Il Sole Domenica 29.11.15
Neuropsicologia
Le stigmate nel cervello
di Arnaldo Benini
Il “colpo” di cui si parla in questo libro non è fisico, ma mentale. La mente è il prodotto dei meccanismi nervosi del cervello. I “colpi” che la mente riceve e le stigmate che rimangono per sempre sono lesioni del cervello, secondo la regola della natura che diventa evento della coscienza solo ciò che modifica struttura e funzionamento della corteccia cerebrale. La psicologia, per la plasticità della corteccia cerebrale, è biologia, cioè neuroscienza. Le neuroscienze, dice Kolk, offrono la migliore spiegazione di come il trauma mentale modifichi lo sviluppo del cervello, i meccanismi della coscienza di sé, l’autocontrollo, la capacità di concentrarsi e l’empatia per la vita degli altri. Una delle conseguenze della riduzione della malattia mentale a lesione cerebrale è stata, dice Kolk, la “rivoluzione farmacologica”, cioè l’introduzione nella pratica psichiatrica della farmacoterapia, alla quale l’autore partecipò come giovane psichiatra. Molte delle cosidette malattie mentali sono curabili oltre la terapia della parola, anche se la lesione cerebrale è irreversibile. La farmacoterapia psichiatrica, ora ampiamente usata, «aiuta le persone - dice Kolk - a stare nel presente invece di sentirsi bloccate nel passato». Molti pazienti, nella psicoterapia della parola, mostrano difficoltà a percepire nel profondo ciò che avevano vissuto e a comunicarlo. La concezione riduzionistica della mente e delle lesioni che subisce conferisce linearità concettuale e chiarezza al magistrale studio di Kolk sulle condizioni in cui viene a trovarsi chi ha subìto o praticato violenze.

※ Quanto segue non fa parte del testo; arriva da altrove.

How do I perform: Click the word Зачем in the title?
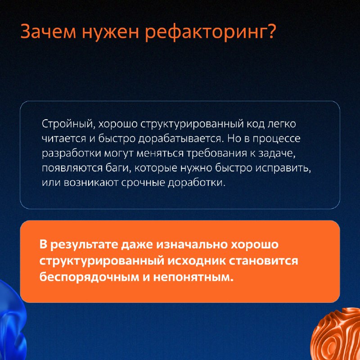[48, 31]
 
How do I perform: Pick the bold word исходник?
[196, 261]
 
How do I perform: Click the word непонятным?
[194, 277]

L’autore, psichiatra d’origine olandese, ha una vastissima esperienza nella clinica, nella ricerca e nella cura dello stress traumatico. Ha fondato e dirige il Trauma Center di Brookline, nel Massachusetts. All’inizio dell’attività si occupò prevalentemente di bambine e di donne che avevano subìto oltraggi d’ogni genere, fino a stupri di gruppo, spesso da parte di familiari, e di giovani cresciuti in famiglie con violenze fisiche fra i genitori, che li bastonavano o si picchiavano, di regola in preda all’alcol. La separazione dei genitori, pur se consensuale, è, per molti bambini, dice Kolk, un colpo con conseguenze durature.
Ha curato poi reduci della guerra nel Vietnam: i più sofferenti non avevano subìto torture, ma le avevano praticate su vecchi, donne e bambini di famiglie vietnamite, massacrate senza pietà e senza motivo, in preda ad un furore di cui non sapevano darsi ragione e che non dava loro pace. Si è occupato anche di testimoni dello schianto di aerei contro il World Trade Center di New York nel 2001. Kolk è stato uno dei pionieri della preziosa, e dettagliatamente descritta, visualizzazione del cervello (neuro-imaging) nello studio delle alterazioni mentali post-traumatiche. Esse hanno dato un contributo all’identificazione delle aree cerebrali coinvolte nel senso di sé, in particolare della corteccia cingolata, parte del sistema limbico delle emozioni. Fu tra i primi a segnalare che nel cervello di persone che ricordavano e rivivevano il colpo che aveva cambiato la loro vita era attivo prevalentemente l’emisfero destro, che studi successivi hanno confermato essere, più del sinistro, sede dei meccanismi della vita emotiva.
La neurofisiologia delle emozioni violente e delle loro conseguenze, anche fisiche, come dolori diffusi, affaticamento e malattie autoimmuni, è spiegato con talento divulgativo. Il capitolo sulle alterazioni mentali traumatiche in bambini cresciuti in povertà e vittime e testimoni di violenze inaudite, è particolarmente ben riuscito. Singolare l’esperienza di curare giovani e meno giovani, spesso quasi analfabeti, inclini ad ogni violenza e sopraffazione, insegnando loro, con santa pazienza, a recitare brani di tragedie di Shakespeare. I risultati furono sorprendenti. Dare parole alle emozioni aiuta chi fino ad allora viveva di istinti a capire che ne hanno molte e diverse e che di loro e del loro controllo è fatta la vita. Ciò è una conferma della forza della plasticità cerebrale, se ben sollecitata. Il libro è un’esplorazione dei meandri più tetri e orribili della crudeltà, dai quali l’umanità non riesce ad affrancarsi. Gli abissi di follia cui può giungere la condizione umana pongono l’eterno problema del perché il pensiero riesca, entro certi limiti, a limitare, ma non ad estirpare il male, nemmeno quello atroce del piacere alla sofferenza degli altri, di cui solo l’umanità è capace.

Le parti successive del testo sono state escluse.